Nutrition & the Preparation of Food

From The Authentic D&D Wiki
Revision as of 22:31, 11 August 2023 by Tao alexis (talk | contribs)
Jump to navigationJump to search
Nutrition & Preparation of Food.jpg

Nutrition and Preparation argues that the food consumed in the game world should vary in kind, so that apart from the amount of food that characters must consume, the taste and quality of the food should also matter. Characters cannot simply live on bread and water. They must eat, at the very least, "palatable food" — and, when possible, "good" food.

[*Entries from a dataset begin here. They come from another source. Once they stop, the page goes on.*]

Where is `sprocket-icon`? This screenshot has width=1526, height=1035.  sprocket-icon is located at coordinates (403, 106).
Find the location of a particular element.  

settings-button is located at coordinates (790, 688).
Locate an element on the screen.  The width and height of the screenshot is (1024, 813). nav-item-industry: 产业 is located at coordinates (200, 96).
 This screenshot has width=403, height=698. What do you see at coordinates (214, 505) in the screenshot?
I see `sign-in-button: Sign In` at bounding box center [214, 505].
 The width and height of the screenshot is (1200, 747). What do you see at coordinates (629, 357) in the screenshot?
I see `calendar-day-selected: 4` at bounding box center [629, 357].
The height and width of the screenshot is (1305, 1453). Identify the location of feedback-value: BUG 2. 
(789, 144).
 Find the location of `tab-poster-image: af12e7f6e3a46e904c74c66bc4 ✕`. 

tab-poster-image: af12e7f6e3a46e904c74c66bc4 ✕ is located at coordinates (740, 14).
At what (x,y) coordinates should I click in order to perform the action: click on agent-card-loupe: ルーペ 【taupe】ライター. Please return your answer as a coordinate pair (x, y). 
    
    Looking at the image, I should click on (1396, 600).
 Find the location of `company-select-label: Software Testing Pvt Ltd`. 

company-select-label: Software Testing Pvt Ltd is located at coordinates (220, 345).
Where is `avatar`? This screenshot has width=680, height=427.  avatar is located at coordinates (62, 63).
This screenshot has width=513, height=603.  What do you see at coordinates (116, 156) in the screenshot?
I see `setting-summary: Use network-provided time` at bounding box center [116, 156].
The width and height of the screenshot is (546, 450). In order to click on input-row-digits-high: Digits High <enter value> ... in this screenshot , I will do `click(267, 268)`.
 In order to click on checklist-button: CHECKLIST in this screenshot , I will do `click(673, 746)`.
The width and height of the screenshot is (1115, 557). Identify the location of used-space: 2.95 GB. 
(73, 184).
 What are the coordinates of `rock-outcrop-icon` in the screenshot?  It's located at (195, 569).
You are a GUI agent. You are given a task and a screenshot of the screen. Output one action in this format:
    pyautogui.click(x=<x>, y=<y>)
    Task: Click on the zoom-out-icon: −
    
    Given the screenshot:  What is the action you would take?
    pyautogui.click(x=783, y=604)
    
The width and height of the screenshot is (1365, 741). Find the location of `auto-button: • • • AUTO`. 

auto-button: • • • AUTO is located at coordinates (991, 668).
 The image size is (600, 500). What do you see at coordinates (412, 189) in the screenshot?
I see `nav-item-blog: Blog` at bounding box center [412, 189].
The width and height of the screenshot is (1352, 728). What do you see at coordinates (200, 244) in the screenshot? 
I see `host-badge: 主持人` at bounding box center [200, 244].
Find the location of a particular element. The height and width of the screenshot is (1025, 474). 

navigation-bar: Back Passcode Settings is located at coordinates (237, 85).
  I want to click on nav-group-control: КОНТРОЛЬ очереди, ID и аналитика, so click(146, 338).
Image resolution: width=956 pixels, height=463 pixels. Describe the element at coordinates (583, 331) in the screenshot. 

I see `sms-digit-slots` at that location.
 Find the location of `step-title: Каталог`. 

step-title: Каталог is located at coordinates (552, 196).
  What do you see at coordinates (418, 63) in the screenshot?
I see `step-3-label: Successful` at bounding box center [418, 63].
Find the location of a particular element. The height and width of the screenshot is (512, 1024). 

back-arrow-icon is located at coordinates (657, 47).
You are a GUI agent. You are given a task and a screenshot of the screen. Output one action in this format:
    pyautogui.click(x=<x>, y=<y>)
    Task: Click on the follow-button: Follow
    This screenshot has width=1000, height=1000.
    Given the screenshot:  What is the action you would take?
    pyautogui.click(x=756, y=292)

This isn't always easy while adventuring. The manner of food that can be obtained, and where it can be prepared, improves considerably in urban settings, where an interior kitchen is available. Food cooked in a camp, which must endure in a character's pack for days, is far less desirable and the value gained from eating such victuals deserve attention within the game's rules.

Food Goodness

A food's versatility and taste depends upon it's general caliber. Ordinary food, while resistant to spoiling, has little to offer as a meal, if not blended with more discerning or quality foods. Thus the "goodness" of a food describes it's capacity to entice the senses. There are five general standards of goodness: durables, staples, greens, premium foods and delicacies.

Durables

These include preserved meats such as jerky, dry sausage, salt-pork, sauerkraut and dried fish; also potable plant products like polished rice and dried pulses; and forage such as dried mushrooms, grains, wild nuts, seeds and dried fruits. Food that is foraged falls into this category. Note that the category includes mainly unprepared foods, whereas "staples," below, include versions of these foods after refinement. Durable foods may be edible after months have passed, and even years.